Though Bess compassionately uses her powers, her granddaughter, Alizon, unwittingly endangers her family while under the interrogation of a conniving local magistrate. Sharratt crafts her complex yet credible account by seamlessly blending historical fact, modern psychology, and vivid evocations of the daily life of the poor whose only hope of empowerment lay in the black arts. Set in forests and towers, farms and villages, deep in a dungeon and on the gallows, this novel grows darker as it approaches its inevitable conclusion, but proves uplifting in its portrayal of women who persevere, and mothers and daughters who forgive.

This is not the type of book I ever would have picked up were it not for Andrea picking it for our book club.  Gotta love book clubs and their exposing you to new genres/authors.

Rating: 4.7 Recommend

The Coffee Trader by David Liss

This novel takes place in 17th-century Amsterdam in 1659 during the Golden Age. The book's main character is a Portuguese Jew named Miguel Lienzo, who has recently lost a bundle after the sugar market crash and is now trying to resurrect himself by searching for investors who would consider a new product called "coffee".

As one Amazon reviewer put it: "If Starbucks Coffee was smart, they'd start selling David Liss's new novel THE COFFEE TRADER right alongside all their other caffeinated laced beverages. After winning the 2000 Edgar Award for Best First Novel for A CONSPIRACY OF PAPER, Liss has created another masterpiece relating to the historical fiction genre."
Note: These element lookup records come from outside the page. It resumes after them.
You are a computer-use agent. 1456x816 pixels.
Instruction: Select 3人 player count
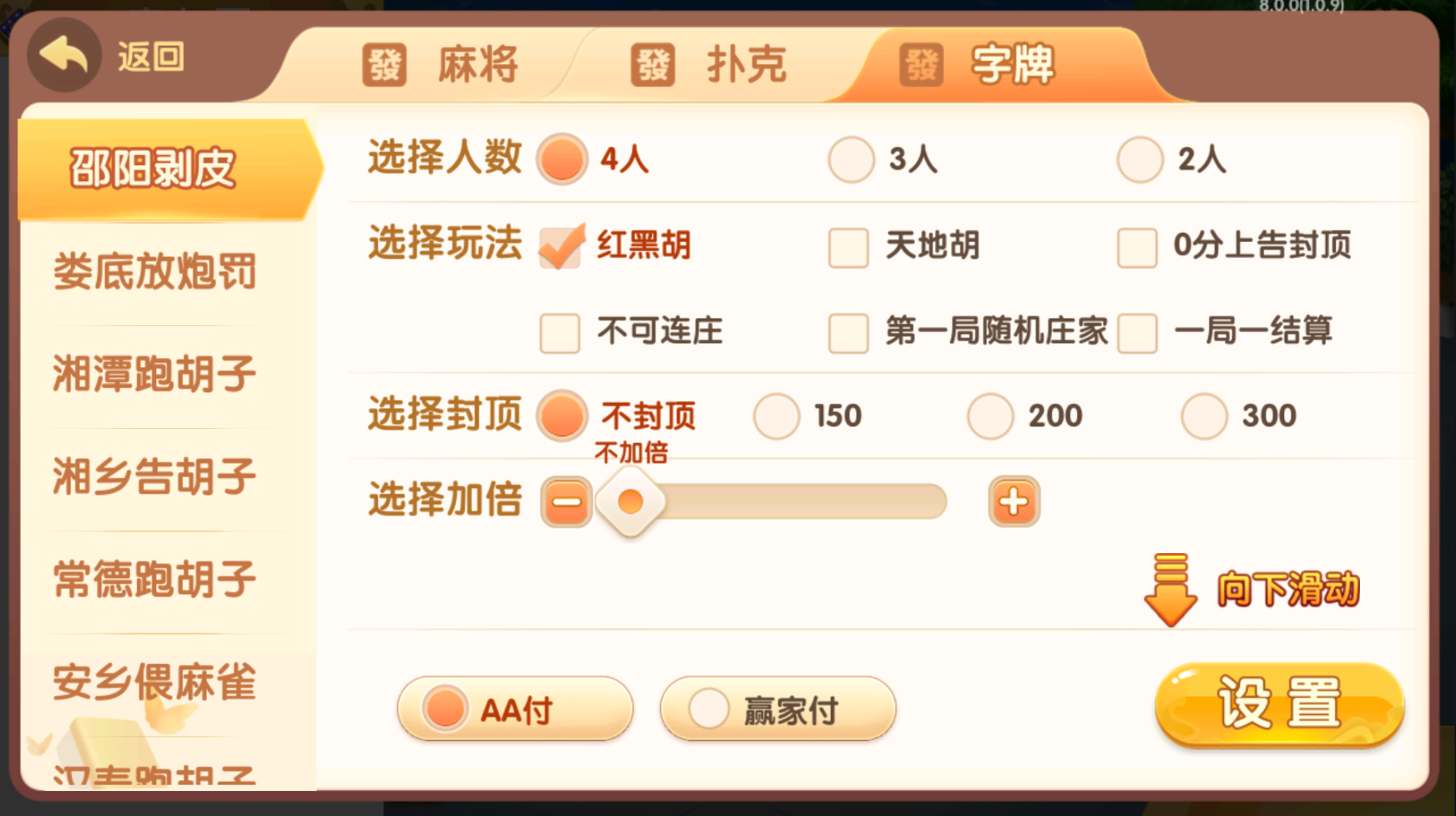click(851, 158)
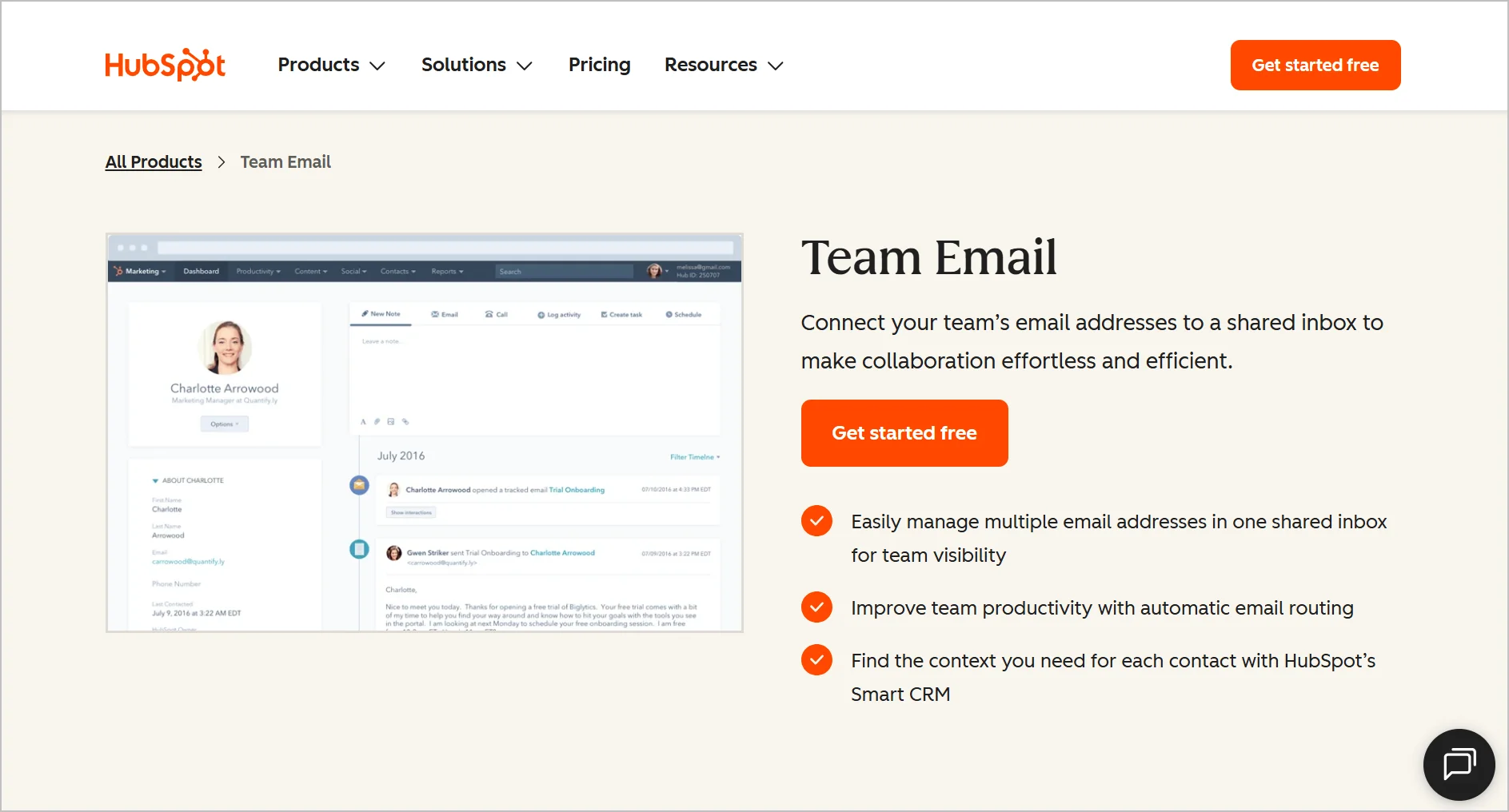Click the Log activity plus icon
Screen dimensions: 1509x812
(x=541, y=314)
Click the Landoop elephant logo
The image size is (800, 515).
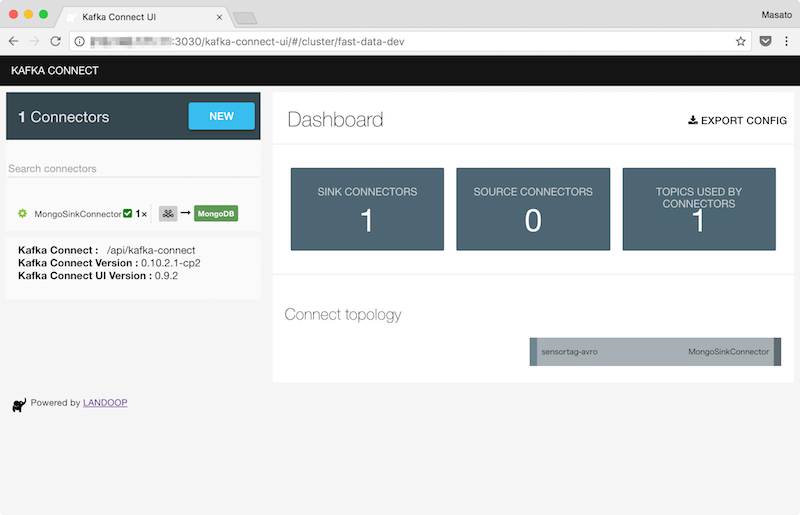pos(19,404)
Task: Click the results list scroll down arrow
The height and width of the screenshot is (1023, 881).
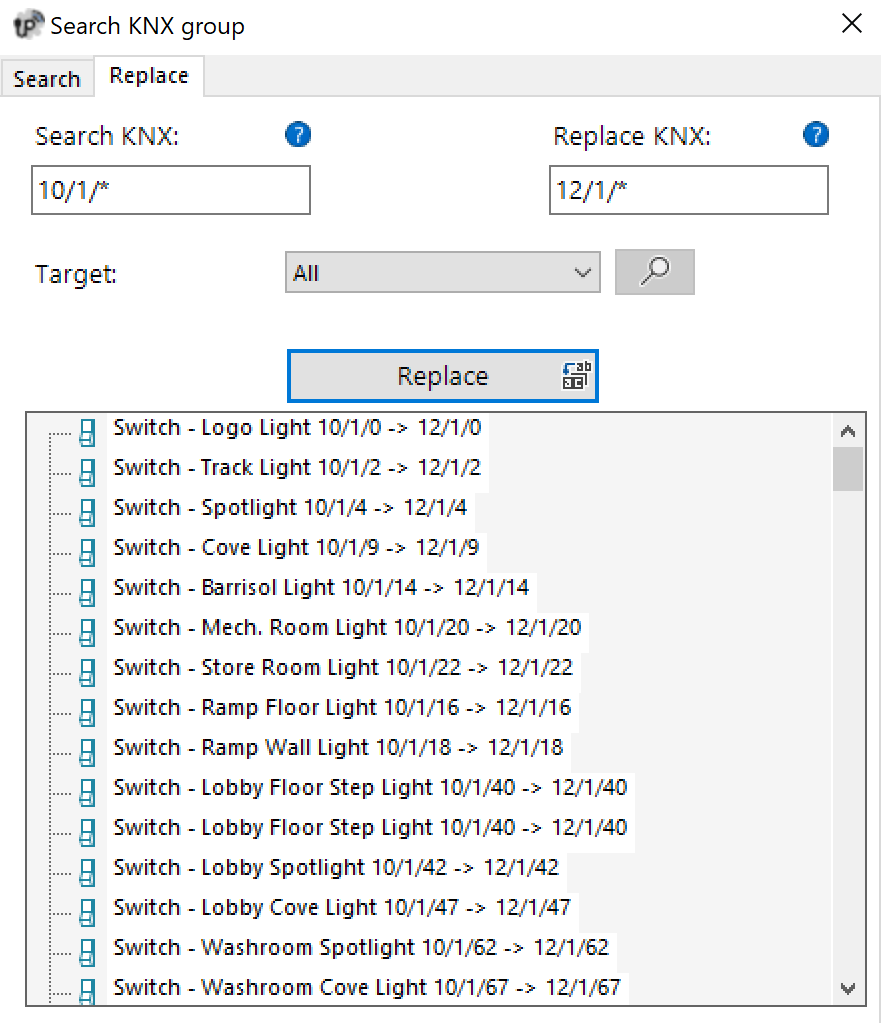Action: [x=848, y=988]
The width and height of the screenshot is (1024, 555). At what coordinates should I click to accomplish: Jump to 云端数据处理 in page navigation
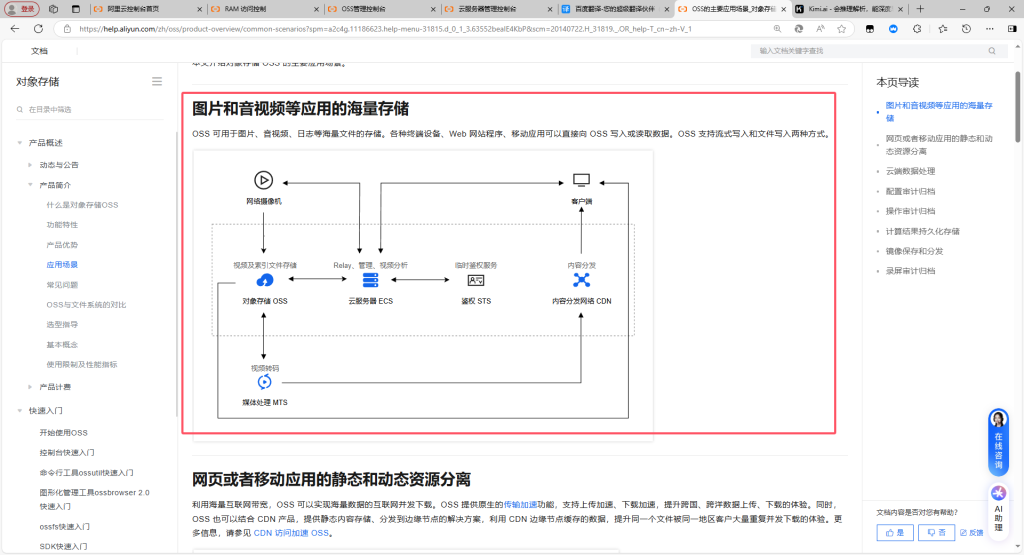(909, 171)
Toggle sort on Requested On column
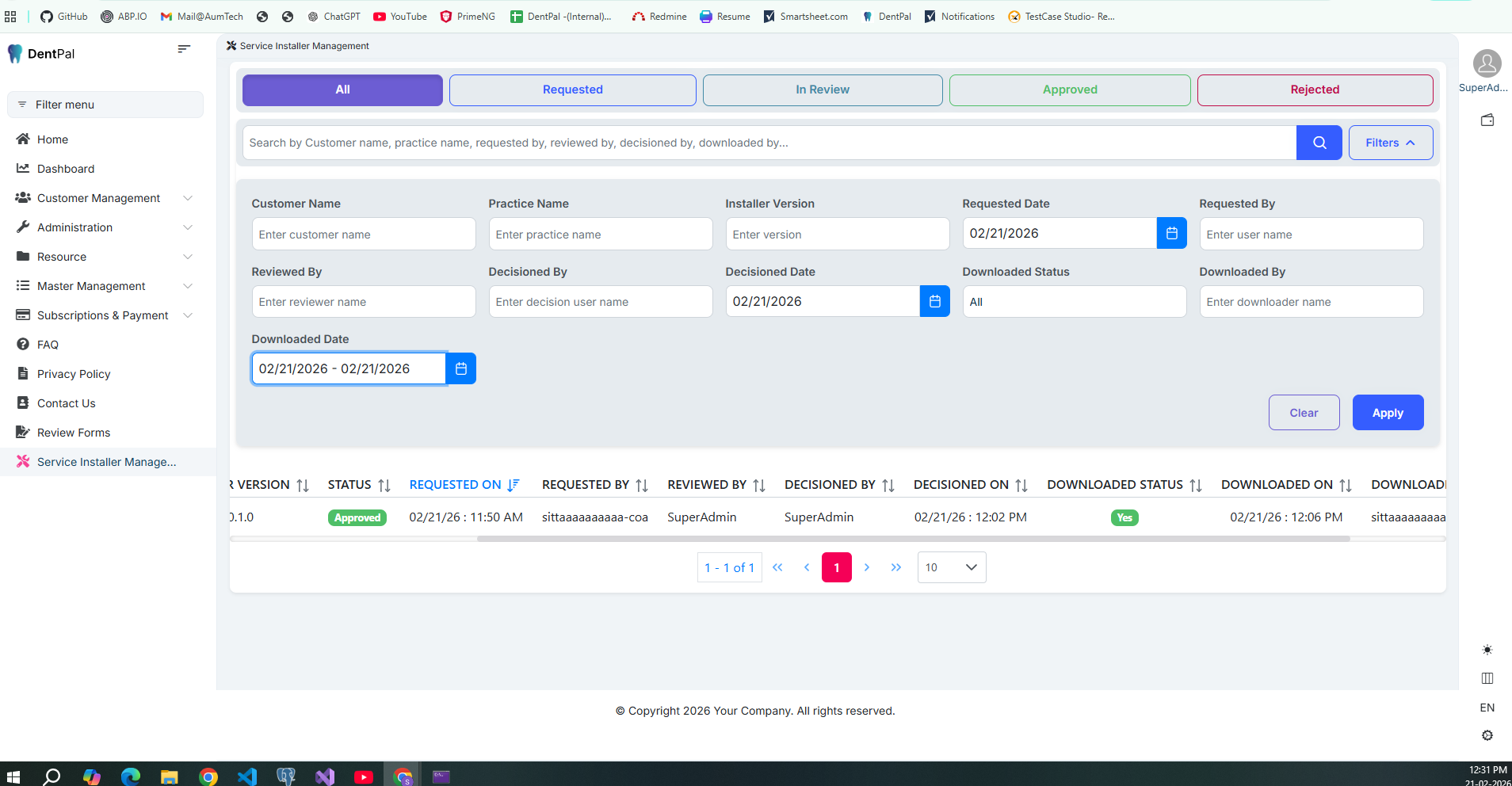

I am not a huge coffee fan but, this book made me want to go grab a cup while I read about the bustle of 1659 Amsterdam filled with traders, schemers and many other characters attracted by the robust commodities exchange.  It lost my interest though and I soon found it abandoned as I moved on to other books.

Rating: 1 Do not recommend

Monday, May 3, 2010

Toss of a Lemon by Padma Viswanathan

This first novel is based on the author's grandmother's life and goes deep into the world of southern India village life. Starting in 1896, the story follows Sivakami, a Tamil Brahmin girl, from her marriage at the age of 10 through her long widowhood, while Indian political and social life lumbers through immense changes. Before he dies, Sivakami's astrologer husband, Hanumarathnam, foresees his death in the malignant interactions between his stars and his son Vairum's. Though he trains a trustworthy servant to assist Sivakami until their son comes of age, the world that Hanumarathnam leaves behind is rapidly changing, and the family is not entirely fit to survive it; Vairum, especially, suffers the pain of a father's disaffection and, later, a widowed mother forbidden to touch any human being during daylight hours. Irreconcilable conflicts between tradition—especially the strict caste rules of Brahmin life—and the modernizing world lead predictably to alienation and tragedy, but on an epic scale. Viswanathan is especially adept at unobtrusively explaining foreign customs and worldviews to Westerners while wholly respecting the power and significance they hold for practitioners.

For me, this book just did not compare with Rohinton Mistry or Thrity Umrigar's wonderful books on India.  The writing style and the character development left so much to be desired that I just couldn't finish it.